気になるニュース・気になる内幕---今日の朝刊(朝日、読売、毎日、産経、東京、日経の各紙・東京本社発行最終版)から注目の自動車関連記事をピックアップし、その内幕を分析するマスコミパトロール。
2013年11月28日付
●半導体国内生産撤退へ、パナソニック3工場売却、車・産業分野を強化(読売・8面)
●文化アート、軽ブームに透ける高齢化(読売・16面)
●燃料電池車、市場へ加速、トヨタ・ホンダ15年投入、満タンで500キロ走行、日産・欧州勢は慎重(朝日・10面)
●ヤマハ発動機、燃料タンクの塗装新しく(朝日・10面)
●新日鉄住金、米工場買収へ、ミッタルと共同で海外強化(朝日・10面)
●ガソリン店頭価格5週連続値下がり(毎日・8面)
●NY円下落、一時102円台(産経・13面)
●EV充電、ワイヤレス、事業化目指す、ダイヘン(産経・13面)
●スズキ,タイで生産能力を倍増、アジア共通モデル安く、年10万台に(日経・13面)
ひとくちコメント
東京モーターショーでも注目度の高い電気自動車(EV)と燃料電池車(FCV)だが、きょうの朝日が「次世代エコカーの主役はどちらに?」と、双方を徹底比較した興味深い記事を取り上げている。
ガソリンなど化石燃料を使わず、二酸化炭素を出さずに動くFCVの市販モデルをトヨタ自動車は東京、ホンダはロサンゼルスのそれぞれのショーでほぼ同時に披露したことから「市場へ加速」というタイトルでFCVをクローズアップ。
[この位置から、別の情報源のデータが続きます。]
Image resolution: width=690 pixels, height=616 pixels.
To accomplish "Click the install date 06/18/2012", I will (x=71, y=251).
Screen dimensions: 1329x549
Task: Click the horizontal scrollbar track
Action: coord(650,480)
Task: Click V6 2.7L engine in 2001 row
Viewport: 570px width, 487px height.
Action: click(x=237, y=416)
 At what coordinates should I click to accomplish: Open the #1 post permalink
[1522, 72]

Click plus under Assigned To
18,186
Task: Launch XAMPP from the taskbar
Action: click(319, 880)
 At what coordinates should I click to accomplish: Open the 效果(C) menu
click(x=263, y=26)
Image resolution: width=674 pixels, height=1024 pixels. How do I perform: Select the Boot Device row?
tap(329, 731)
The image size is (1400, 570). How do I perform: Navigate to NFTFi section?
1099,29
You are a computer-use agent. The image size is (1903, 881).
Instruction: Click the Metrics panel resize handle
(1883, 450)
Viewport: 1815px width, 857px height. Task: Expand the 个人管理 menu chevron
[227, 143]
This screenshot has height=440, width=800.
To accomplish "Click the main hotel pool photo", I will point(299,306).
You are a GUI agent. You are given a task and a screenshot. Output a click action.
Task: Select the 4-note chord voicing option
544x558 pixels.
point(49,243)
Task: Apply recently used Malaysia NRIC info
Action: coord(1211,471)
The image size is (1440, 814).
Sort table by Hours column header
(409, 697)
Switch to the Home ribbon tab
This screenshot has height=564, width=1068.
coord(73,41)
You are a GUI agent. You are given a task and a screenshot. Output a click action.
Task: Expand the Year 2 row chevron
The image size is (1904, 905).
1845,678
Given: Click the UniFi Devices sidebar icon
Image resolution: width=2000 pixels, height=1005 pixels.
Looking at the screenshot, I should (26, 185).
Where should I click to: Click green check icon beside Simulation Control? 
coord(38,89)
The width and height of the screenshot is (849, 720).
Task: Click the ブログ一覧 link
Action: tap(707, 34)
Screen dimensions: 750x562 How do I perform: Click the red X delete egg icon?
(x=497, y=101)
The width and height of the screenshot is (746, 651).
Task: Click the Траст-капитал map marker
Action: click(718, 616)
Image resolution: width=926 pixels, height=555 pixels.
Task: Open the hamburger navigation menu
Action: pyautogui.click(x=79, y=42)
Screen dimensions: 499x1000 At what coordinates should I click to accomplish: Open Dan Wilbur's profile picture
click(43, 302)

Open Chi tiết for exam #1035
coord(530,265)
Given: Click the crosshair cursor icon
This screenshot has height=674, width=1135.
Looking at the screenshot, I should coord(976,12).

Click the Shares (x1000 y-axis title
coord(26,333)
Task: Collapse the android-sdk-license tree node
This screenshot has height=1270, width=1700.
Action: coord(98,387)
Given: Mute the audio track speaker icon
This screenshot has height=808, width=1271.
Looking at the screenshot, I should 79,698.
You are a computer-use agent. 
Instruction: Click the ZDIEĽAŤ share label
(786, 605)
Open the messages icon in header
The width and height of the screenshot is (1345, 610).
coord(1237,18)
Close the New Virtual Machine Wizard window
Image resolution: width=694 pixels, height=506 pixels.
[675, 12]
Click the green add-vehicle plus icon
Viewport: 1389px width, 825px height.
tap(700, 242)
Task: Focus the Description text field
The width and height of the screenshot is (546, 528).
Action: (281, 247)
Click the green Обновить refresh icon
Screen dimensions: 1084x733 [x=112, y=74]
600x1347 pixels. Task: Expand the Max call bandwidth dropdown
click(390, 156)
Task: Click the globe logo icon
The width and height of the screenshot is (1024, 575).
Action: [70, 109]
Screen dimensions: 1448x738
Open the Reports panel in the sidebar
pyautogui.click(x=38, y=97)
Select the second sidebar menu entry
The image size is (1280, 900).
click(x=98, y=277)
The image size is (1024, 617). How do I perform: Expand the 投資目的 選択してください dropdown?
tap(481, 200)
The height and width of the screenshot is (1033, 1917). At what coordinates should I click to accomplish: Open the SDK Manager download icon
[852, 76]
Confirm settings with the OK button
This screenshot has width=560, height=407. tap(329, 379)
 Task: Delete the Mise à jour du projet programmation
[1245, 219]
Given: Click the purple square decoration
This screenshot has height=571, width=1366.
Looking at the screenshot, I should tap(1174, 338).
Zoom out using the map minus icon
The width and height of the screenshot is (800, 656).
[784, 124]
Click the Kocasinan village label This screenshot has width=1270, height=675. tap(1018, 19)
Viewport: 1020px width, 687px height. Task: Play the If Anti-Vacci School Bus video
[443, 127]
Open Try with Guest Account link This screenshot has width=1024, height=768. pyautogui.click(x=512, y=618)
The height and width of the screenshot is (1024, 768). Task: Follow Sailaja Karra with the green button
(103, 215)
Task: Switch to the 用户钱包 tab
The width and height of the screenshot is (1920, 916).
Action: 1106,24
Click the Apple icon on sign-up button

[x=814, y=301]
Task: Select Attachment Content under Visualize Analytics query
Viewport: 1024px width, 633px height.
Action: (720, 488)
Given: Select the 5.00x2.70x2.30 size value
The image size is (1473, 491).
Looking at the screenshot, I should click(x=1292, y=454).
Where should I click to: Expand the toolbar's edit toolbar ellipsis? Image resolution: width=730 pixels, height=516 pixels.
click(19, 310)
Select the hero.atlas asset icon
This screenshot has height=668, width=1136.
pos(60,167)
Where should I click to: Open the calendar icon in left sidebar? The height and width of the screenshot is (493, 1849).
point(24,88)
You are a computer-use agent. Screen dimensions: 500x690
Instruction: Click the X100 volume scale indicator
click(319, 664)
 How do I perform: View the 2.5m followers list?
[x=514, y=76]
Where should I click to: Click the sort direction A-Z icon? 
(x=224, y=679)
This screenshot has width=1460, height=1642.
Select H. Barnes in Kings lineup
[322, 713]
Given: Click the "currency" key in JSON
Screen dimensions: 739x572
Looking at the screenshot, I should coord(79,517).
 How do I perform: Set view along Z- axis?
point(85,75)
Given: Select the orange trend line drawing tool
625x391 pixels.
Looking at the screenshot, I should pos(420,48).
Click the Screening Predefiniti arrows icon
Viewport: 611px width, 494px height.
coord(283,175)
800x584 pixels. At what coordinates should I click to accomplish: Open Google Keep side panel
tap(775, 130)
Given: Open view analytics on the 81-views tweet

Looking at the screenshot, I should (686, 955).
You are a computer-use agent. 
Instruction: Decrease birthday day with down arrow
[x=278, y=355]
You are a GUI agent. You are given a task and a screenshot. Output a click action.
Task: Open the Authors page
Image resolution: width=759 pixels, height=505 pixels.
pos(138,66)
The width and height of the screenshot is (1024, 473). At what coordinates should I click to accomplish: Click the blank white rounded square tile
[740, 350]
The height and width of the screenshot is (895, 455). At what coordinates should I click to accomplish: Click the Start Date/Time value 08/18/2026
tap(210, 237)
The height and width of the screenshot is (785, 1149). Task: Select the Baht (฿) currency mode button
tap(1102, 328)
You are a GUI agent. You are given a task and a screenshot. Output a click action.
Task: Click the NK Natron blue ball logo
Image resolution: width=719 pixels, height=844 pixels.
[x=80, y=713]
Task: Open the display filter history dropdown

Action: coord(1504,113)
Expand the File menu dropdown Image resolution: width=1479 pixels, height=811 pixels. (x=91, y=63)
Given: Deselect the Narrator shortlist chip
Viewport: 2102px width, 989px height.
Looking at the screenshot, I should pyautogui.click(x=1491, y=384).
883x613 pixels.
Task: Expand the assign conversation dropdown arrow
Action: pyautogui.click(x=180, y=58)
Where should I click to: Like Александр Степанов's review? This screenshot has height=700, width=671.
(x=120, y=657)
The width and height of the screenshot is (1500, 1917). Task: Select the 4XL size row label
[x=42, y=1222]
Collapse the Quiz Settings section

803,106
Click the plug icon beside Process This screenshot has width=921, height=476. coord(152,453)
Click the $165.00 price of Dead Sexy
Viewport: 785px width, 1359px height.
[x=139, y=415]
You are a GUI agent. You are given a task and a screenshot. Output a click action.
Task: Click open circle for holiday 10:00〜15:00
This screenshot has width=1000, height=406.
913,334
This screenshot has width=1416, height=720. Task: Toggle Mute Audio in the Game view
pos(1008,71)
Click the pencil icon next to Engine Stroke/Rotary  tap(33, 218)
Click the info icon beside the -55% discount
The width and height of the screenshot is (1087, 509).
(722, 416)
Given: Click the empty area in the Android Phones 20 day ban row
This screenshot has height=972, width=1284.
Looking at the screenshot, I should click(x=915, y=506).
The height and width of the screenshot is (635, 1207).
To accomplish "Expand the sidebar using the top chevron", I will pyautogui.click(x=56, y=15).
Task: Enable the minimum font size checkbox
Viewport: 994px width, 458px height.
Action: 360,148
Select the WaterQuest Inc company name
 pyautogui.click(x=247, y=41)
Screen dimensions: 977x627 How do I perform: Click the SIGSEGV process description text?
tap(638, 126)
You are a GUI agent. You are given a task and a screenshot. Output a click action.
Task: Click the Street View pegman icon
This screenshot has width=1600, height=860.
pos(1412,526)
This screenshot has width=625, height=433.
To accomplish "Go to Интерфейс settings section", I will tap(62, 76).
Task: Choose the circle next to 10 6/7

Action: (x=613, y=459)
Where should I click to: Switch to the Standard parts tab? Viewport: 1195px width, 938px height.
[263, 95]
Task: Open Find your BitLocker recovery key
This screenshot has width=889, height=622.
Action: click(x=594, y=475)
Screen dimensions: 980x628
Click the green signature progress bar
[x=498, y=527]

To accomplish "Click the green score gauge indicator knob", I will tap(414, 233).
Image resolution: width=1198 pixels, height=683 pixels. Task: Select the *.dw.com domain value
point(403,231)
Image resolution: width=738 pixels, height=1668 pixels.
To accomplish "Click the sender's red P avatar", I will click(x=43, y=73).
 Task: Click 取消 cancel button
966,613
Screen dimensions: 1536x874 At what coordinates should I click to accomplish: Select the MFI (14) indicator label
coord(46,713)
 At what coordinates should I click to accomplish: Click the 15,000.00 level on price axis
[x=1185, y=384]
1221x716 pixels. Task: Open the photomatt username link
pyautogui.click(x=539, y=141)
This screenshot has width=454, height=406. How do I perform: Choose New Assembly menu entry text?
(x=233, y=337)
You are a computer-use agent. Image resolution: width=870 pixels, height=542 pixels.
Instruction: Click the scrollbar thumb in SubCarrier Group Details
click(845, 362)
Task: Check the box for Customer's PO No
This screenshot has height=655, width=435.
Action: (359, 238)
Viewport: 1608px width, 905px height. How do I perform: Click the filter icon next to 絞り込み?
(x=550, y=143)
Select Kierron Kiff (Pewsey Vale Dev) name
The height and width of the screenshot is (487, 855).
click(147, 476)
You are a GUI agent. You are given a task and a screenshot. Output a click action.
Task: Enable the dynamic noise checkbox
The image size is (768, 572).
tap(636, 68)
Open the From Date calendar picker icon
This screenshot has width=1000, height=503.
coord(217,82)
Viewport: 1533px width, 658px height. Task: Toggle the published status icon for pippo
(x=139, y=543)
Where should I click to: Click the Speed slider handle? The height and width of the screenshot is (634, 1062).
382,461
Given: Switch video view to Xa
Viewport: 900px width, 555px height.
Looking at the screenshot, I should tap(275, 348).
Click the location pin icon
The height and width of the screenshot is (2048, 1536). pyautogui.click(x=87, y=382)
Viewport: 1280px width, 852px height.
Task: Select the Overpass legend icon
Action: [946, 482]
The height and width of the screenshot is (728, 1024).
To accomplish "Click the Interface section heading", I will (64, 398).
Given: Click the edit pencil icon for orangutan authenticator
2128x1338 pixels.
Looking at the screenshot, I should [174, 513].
「エコカーで先んじたハイブリッド車(HV)、EVとの覇権争いは、舌戦にもなっている」と伝えている。
世界販売台数の予測や価格、航続距離、充電時間、特徴などを表にしてわかりやすく比較。記事ではメーカーでもFCVのアピールに熱心なトヨタ、ホンダに対し、ライバルの日産ではカルロス・ゴーン社長が「試作車を出すのは簡単だが、(量産、普及となると)20年までには実現できないだろう」と冷ややかな見方をしていることなどを紹介している。
もっとも、普及のカギを握るのはインフラ整備だが、FCVの「水素ステーション」もこれからで、「EVの充電スタンド同様に国の補助金頼みになりそうな気配がある」(朝日)とも指摘している。
FCVといえば、最近は「原発ゼロ」発言を展開する小泉純一郎氏が総理大臣のときに、官邸の庭に各社の試作車を並べてアピールしたことを思い出す。試作車の価格を当時のトヨタの奥田碩会長に尋ねると「2億円以上ならお譲りする」と言われてのけぞっていた。それから10余年。15年にも市場投入する価格は500万から1000万円を想定しいるとみられており、ようやく手の届くところまでには下がったが…。